WHAT IS EXPECTED
All the data below goes into the copy word for word, but the pictures don't.

GIVEN DATA
'''
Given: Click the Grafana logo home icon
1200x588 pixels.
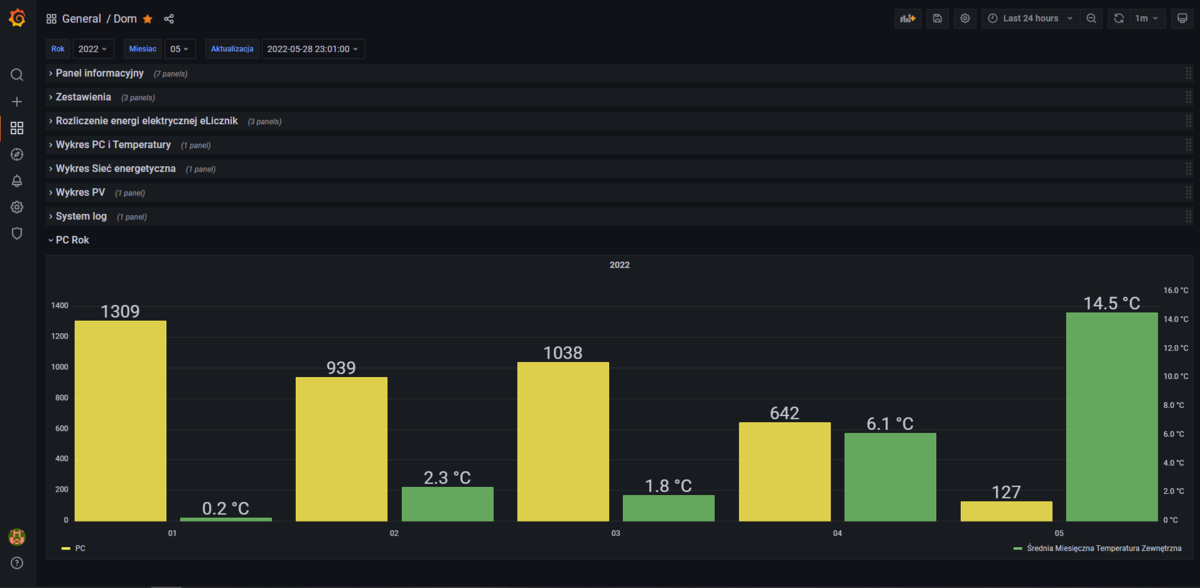Looking at the screenshot, I should [17, 18].
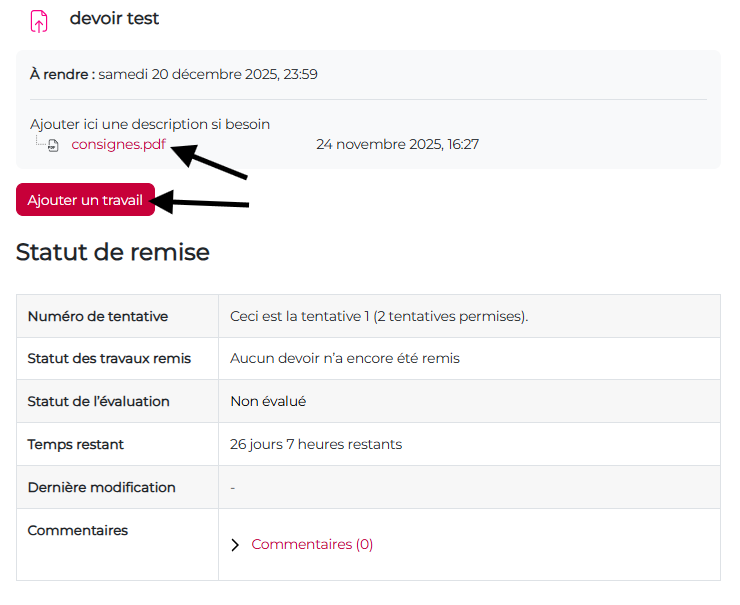Click the file timestamp 24 novembre 2025, 16:27
This screenshot has height=605, width=740.
[x=397, y=144]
'''
REPLY
Given: Click the Grafana logo home icon
1200x588 pixels.
Looking at the screenshot, I should [17, 18].
Click the file timestamp 24 novembre 2025, 16:27
This screenshot has height=605, width=740.
[x=397, y=144]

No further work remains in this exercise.